BEGIN SOURCE DATA

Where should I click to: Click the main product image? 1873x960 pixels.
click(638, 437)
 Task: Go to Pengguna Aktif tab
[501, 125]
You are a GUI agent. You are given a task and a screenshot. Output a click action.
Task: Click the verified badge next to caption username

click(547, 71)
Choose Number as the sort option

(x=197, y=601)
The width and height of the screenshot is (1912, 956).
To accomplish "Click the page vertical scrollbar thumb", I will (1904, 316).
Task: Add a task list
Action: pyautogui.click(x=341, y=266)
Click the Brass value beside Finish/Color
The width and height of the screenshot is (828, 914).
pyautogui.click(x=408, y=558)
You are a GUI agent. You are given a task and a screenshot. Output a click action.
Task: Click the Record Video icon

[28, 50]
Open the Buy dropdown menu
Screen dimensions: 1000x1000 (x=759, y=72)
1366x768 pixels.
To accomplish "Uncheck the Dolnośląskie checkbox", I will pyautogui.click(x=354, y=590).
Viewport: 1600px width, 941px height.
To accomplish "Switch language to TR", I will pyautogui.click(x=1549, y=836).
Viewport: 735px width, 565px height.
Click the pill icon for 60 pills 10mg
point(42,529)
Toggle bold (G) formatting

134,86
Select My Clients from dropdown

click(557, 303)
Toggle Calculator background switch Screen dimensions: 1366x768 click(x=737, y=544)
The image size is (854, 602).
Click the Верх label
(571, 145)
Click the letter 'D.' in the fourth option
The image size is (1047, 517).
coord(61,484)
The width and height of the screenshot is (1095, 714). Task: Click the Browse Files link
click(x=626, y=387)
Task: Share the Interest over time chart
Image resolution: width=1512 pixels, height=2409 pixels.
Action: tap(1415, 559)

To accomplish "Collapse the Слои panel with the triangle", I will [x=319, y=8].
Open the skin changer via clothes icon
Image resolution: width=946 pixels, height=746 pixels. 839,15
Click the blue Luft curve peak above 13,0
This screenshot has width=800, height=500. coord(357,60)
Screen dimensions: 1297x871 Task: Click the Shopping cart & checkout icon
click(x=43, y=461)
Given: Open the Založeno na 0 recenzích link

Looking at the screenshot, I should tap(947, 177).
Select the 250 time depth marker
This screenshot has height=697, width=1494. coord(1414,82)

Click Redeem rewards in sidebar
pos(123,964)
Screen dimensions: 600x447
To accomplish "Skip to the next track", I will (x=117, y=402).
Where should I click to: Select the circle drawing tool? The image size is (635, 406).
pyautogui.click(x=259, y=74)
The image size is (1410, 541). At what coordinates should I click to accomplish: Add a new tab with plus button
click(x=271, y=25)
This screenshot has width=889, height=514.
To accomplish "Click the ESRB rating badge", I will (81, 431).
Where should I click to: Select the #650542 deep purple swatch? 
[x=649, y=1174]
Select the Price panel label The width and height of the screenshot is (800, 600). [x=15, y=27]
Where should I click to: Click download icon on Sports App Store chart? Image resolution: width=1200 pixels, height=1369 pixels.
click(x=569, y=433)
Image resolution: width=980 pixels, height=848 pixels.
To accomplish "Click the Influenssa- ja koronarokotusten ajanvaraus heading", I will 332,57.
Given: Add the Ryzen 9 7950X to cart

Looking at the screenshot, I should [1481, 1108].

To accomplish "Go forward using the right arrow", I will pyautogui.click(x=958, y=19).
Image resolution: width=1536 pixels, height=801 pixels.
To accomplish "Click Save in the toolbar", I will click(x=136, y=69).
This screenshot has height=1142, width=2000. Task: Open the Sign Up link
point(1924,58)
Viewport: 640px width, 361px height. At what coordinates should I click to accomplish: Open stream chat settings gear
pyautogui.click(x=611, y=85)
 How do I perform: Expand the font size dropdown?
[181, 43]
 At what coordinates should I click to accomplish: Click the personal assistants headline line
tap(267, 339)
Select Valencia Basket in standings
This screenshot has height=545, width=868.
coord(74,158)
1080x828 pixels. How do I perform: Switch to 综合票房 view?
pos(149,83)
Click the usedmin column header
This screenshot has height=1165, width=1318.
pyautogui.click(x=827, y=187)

END SOURCE DATA

TASK REQUIREMENTS:
Everything from the first line of the material through the line containing "Toggle Calculator background" is to be printed exactly; lines after that are to be left out.

ANSWER AREA:
Where should I click to: Click the main product image? 1873x960 pixels.
click(638, 437)
 Task: Go to Pengguna Aktif tab
[501, 125]
You are a GUI agent. You are given a task and a screenshot. Output a click action.
Task: Click the verified badge next to caption username

click(547, 71)
Choose Number as the sort option

(x=197, y=601)
The width and height of the screenshot is (1912, 956).
To accomplish "Click the page vertical scrollbar thumb", I will (1904, 316).
Task: Add a task list
Action: pyautogui.click(x=341, y=266)
Click the Brass value beside Finish/Color
The width and height of the screenshot is (828, 914).
pyautogui.click(x=408, y=558)
You are a GUI agent. You are given a task and a screenshot. Output a click action.
Task: Click the Record Video icon

[28, 50]
Open the Buy dropdown menu
Screen dimensions: 1000x1000 (x=759, y=72)
1366x768 pixels.
To accomplish "Uncheck the Dolnośląskie checkbox", I will pyautogui.click(x=354, y=590).
Viewport: 1600px width, 941px height.
To accomplish "Switch language to TR", I will pyautogui.click(x=1549, y=836).
Viewport: 735px width, 565px height.
Click the pill icon for 60 pills 10mg
point(42,529)
Toggle bold (G) formatting

134,86
Select My Clients from dropdown

click(557, 303)
Toggle Calculator background switch Screen dimensions: 1366x768 click(x=737, y=544)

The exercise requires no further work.